[START SOURCE DOCUMENT]

[llvm-dev] distinct DISubprograms hindering sharing inlined subprogram descriptions
David Blaikie via llvm-dev
llvm-dev at lists.llvm.org
Thu Dec 15 13:44:07 PST 2016
Beefed up the prototype to use a unit if it's there, and manually modified
some IR to drop the unit and distinct on the linkonce_odr functions in the
example - linked them (did the right thin, deduplicated the subprograms) &
codegen'd the result, got the right answer (like the original improved
output I proposed)
Just an FYI/idea/thing.

[END SOURCE DOCUMENT]

According to the post above, what happened to the subprograms when the modified example IR was linked?

[START ITEMS]

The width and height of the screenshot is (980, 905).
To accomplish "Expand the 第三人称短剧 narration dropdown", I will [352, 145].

[END ITEMS]
[START ITEMS]

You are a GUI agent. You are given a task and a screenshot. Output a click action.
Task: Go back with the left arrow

[END ITEMS]

▸ WRITTEN REPLY:
They were deduplicated.